En plus de cela, de nombreux habitants de l’ex-Allemagne de l’Est ont de bons souvenirs d’échanges scolaires et de vacances en Russie à une époque qui, pour ceux qui n’étaient pas anti-régime, peut sembler plus heureuse et plus simple.

Ce mélange de culpabilité, de fierté et d'”ostalgie” (nostalgie de l’Allemagne de l’Est) a aveuglé de nombreux Allemands à la vérité sur la politique étrangère russe agressive au cours de la dernière décennie – y compris de nombreux politiciens de haut niveau, qui achètent la ligne de Moscou qui, pour se sentir en sécurité , il a besoin d’une zone tampon de peuples soumis s’étendant jusqu’à (ou au-delà) de la frontière polonaise, oubliant commodément que l’Ukraine, elle aussi, faisait partie de l’URSS à qui nous devons une telle dette.

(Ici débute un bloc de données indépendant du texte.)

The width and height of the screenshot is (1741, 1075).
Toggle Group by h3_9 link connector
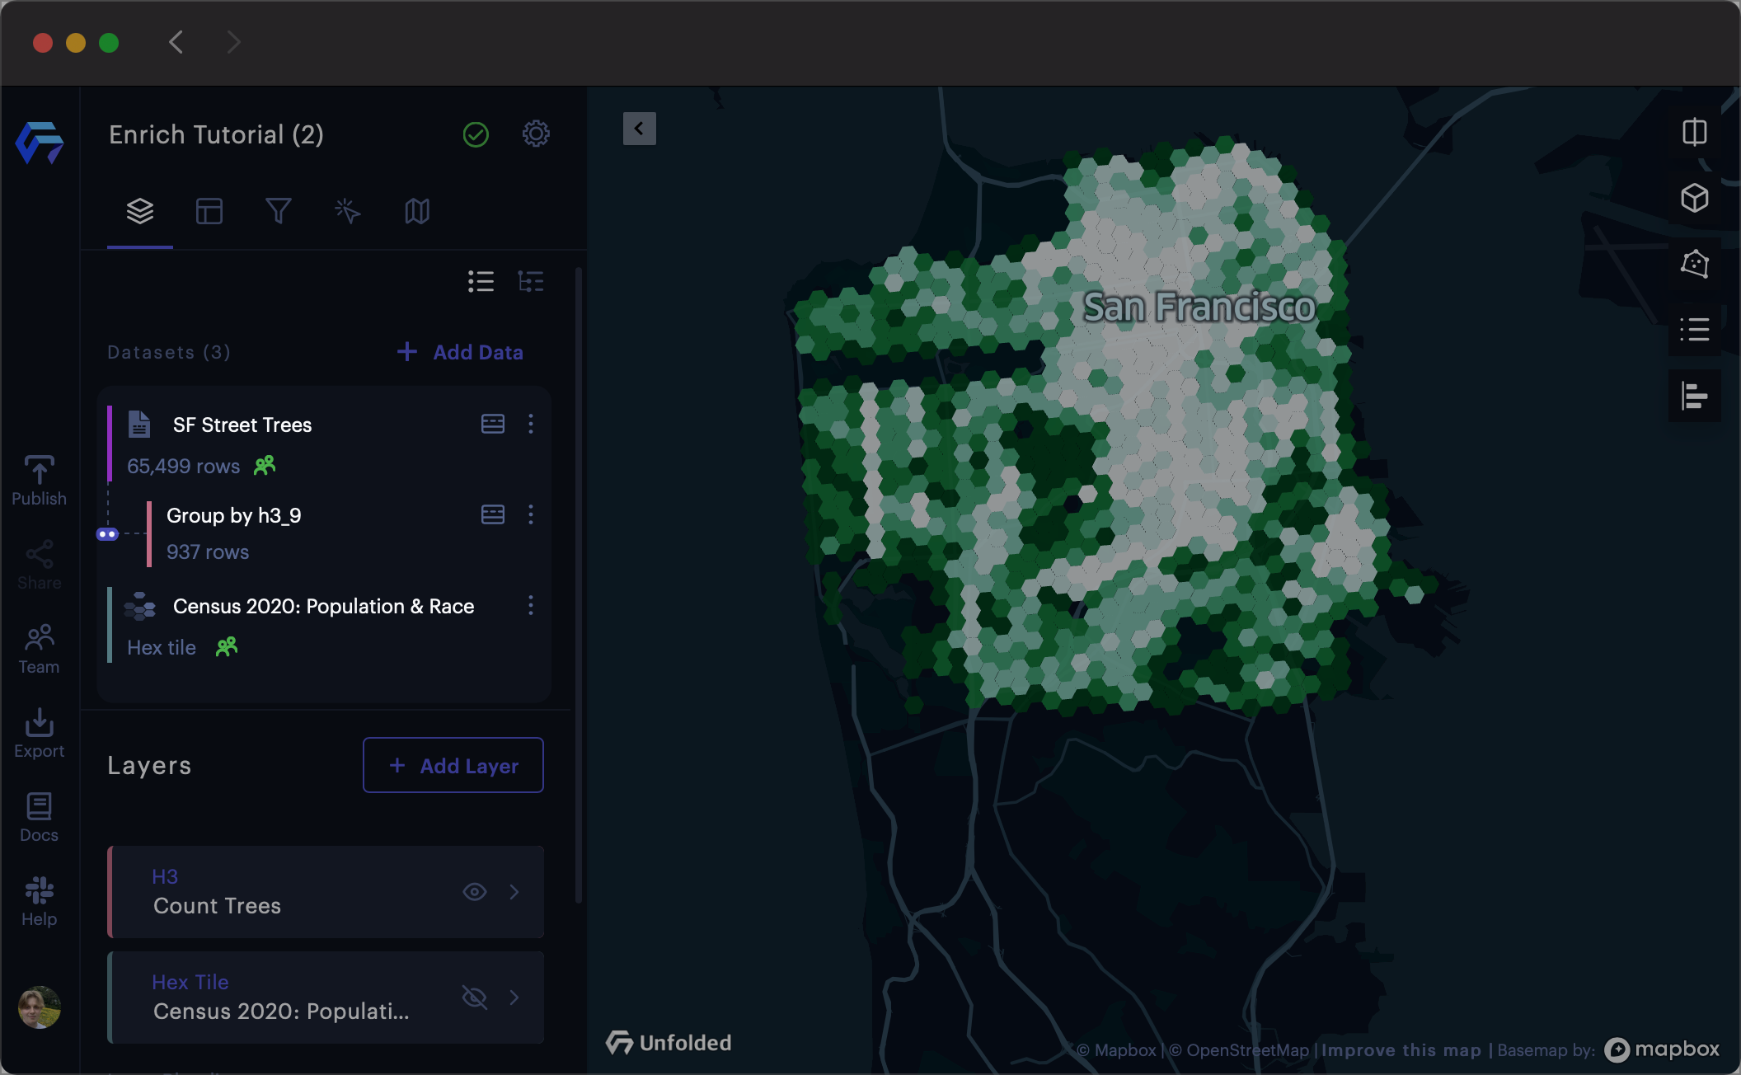[107, 534]
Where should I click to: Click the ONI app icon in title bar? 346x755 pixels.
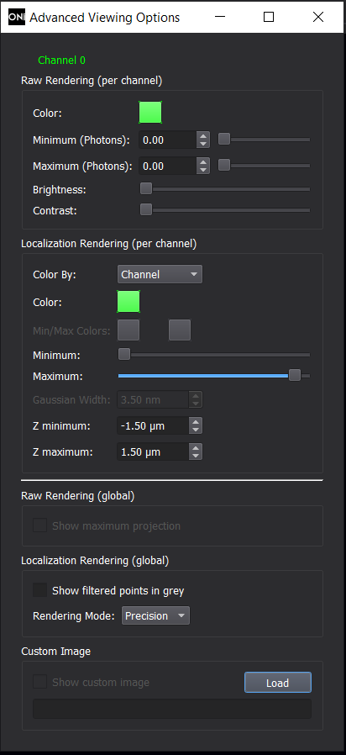pyautogui.click(x=16, y=18)
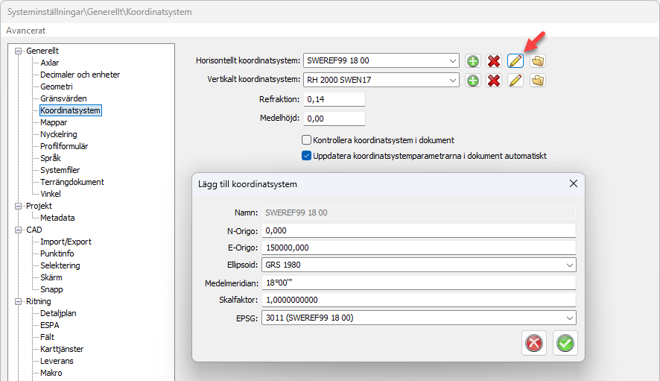Open the Avancerat menu

[x=26, y=31]
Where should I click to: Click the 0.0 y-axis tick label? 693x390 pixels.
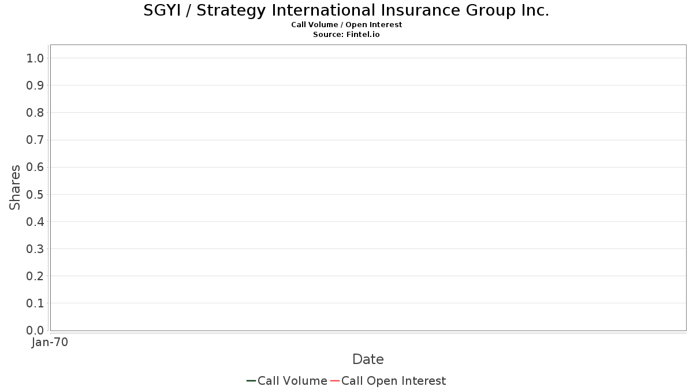click(x=35, y=330)
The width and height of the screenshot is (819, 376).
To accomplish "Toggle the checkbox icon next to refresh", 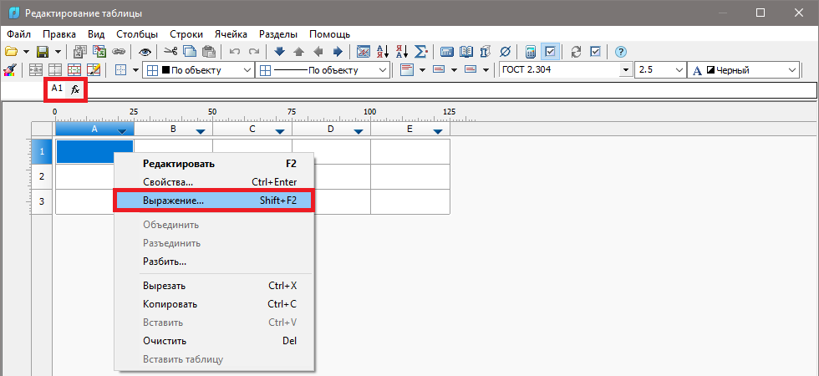I will click(595, 52).
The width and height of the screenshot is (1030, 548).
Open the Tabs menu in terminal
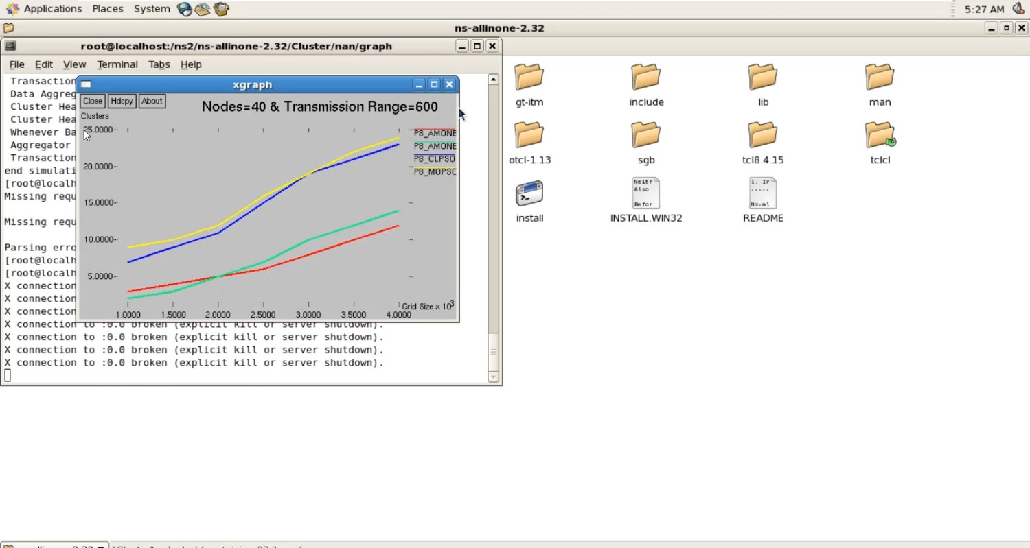(159, 64)
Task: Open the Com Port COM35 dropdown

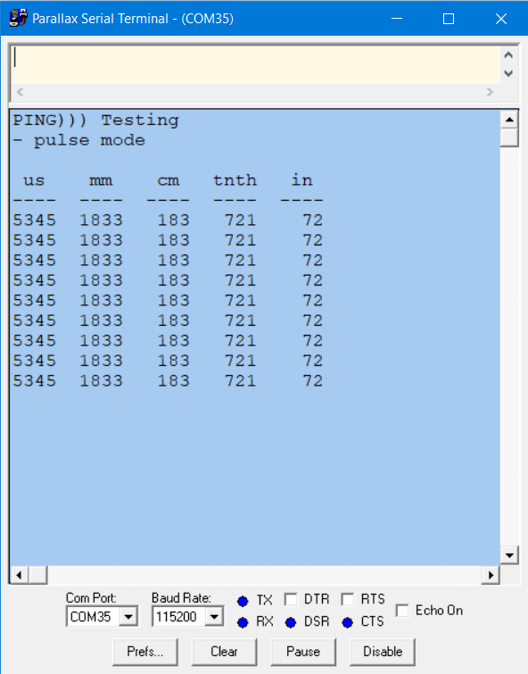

Vous pouvez identifier ce type de pensée paresseuse par des extraits sonores favorables au Kremlin tels que “La seule façon de résoudre nos différends est à la table des négociations” et “Ce dont nous avons besoin, c’est de plus de dialogue”.

Le président russe Vladimir Poutine et l'ancienne chancelière allemande Angela Merkel à Berlin en janvier 2020.

Le président russe Vladimir Poutine et l’ancienne chancelière allemande Angela Merkel à Berlin en janvier 2020. Photo : picture alliance/dpa | Kay Nietfeld

Chaque fois que vous remettez en question l’efficacité d’un fringage plus diplomatique, vous aurez l’impression de Brandt Ostpolitik et la courtisation de Gorbatchev par Kohl – et un refus catégorique de voir qu’il pourrait y avoir une petite différence entre offrir des assurances à l’Union soviétique quelques courtes décennies après la sauvagerie déchaînée contre elle par l’Allemagne pendant la Seconde Guerre mondiale et offrir des concessions à la Russie d’aujourd’hui après son annexion de la Crimée.

Affaires de poisson

Le deuxième problème majeur concerne les intérêts économiques et commerciaux, dans lesquels la Russie est très habile à tisser la sentimentalité décrite ci-dessus. À travers divers “forums” douteux, les politiciens et chefs d’entreprise allemands ont été nourris au goutte-à-goutte avec du caviar, de la vodka à haute teneur en alcool et des rappels que “même au plus fort de la guerre froide, Moscou n’a jamais manqué à ses livraisons de gaz vers l’Europe”. .

L’objectif est on ne peut plus clair : la Russie vend déjà à l’Allemagne la majeure partie de son gaz naturel, et voudrait lui en vendre une proportion encore plus importante. Vu de Moscou, devenir le premier fournisseur de Berlin est un gagnant-gagnant, c’est-à-dire pour la Russie qui gagne économiquement si l’Allemagne achète le gaz et qui gagne aussi géopolitiquement si, en cas de conflit comme celui-ci, elle peut menacer de tourner du robinet. La répétition à outrance de la « fiabilité » est tout droit sortie du Used-Car Salesman Handbook (édition 1983), mais semble néanmoins avoir fait l’affaire auprès de la moitié de l’élite allemande.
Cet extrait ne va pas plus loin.